Posted December 26, 2007
A friend who knows a lot about how and why the criminal justice system works in the United States put it into context for a group of folks a few weeks ago. Paul says we assume that prison conditions are bad, the issue is the number of people who will be subjected to them. Mass incarceration has been the most thoroughly implemented social experiment of the modern American era, made more effective because there is no centralized plan. And there’s no natural force to stop or contain it.
Hundreds of thousands of people much like you and me, like the people we stand next to in line at the market, or chat with in waiting rooms, are locked up today because they don’t fit in to post-industrial capitalism. And because they are in the part of the working class — they are black or brown — that needs social controlling, from capitalism’s point of view.
Paul identifies three specific legal dynamics at work — expansion of crime definitions, lengthening of sentences, and tightening of parole requirements. The result is Death by Incarceration for literally tens of thousands of young African American (and increasingly Latino) men. Alternative “reforms” like boot camps, which were sold as ways to keep youthful first offenders out of prison, instead confined kids whose violations would formerly have earned them parole.

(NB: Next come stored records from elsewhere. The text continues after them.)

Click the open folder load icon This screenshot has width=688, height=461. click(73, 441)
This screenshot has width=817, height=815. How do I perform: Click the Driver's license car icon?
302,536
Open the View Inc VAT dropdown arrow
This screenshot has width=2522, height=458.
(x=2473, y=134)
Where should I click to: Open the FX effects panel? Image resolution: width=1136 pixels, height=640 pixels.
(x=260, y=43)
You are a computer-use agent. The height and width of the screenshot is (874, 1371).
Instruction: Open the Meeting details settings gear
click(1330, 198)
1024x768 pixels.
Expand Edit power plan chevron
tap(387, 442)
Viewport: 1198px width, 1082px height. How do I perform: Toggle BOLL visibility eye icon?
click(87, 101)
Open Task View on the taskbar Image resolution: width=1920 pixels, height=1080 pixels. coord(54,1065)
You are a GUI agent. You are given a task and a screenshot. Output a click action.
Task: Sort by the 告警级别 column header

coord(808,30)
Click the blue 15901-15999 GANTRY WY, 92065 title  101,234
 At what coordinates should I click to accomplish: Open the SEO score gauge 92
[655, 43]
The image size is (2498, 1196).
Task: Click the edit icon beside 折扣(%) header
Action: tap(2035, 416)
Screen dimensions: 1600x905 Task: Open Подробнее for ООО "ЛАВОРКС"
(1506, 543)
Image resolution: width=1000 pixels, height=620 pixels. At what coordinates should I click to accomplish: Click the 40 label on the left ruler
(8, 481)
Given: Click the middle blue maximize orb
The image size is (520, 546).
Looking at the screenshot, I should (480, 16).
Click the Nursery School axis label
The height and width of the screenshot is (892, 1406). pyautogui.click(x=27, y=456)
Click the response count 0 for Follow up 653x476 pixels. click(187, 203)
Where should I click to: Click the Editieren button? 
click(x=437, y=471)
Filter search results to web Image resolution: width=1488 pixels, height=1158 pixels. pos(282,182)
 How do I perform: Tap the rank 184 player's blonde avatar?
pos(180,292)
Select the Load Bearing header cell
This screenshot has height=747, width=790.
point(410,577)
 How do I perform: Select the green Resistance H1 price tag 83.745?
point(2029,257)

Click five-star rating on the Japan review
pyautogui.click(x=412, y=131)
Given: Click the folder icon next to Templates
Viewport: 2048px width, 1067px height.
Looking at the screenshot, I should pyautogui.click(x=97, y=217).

This massive expansion of incarceration can only be addressed through sentence reform, in Paul’s view, and he knows that any such attempt is dead on arrival, even though he believes there is a basis for a bipartisan criminal justice policy. He thinks the third of us who are opposed to the death penalty, the two-thirds who are opposed to criminalization of marijuana, and the majority who recognize that racial disparities are apparent, egregious, and abhorrent add up to a bipartisan perspective that is nowhere reflected in public policy.
As hard-bitten as his own prison experiences have made Paul, I think his analysis misses how fundamentally powerful mass incarceration has been in shaping political dynamics in this country. Think of the hundreds of thousands of African American men (and women) removed from community life. From family life. From civic life.
The divide between your own vision of how society should be and the decisions that produce war and mortgage defaults and crippling credit policies is most likely a gaping chasm — think how much more power our voices would have if so many of them were not locked up.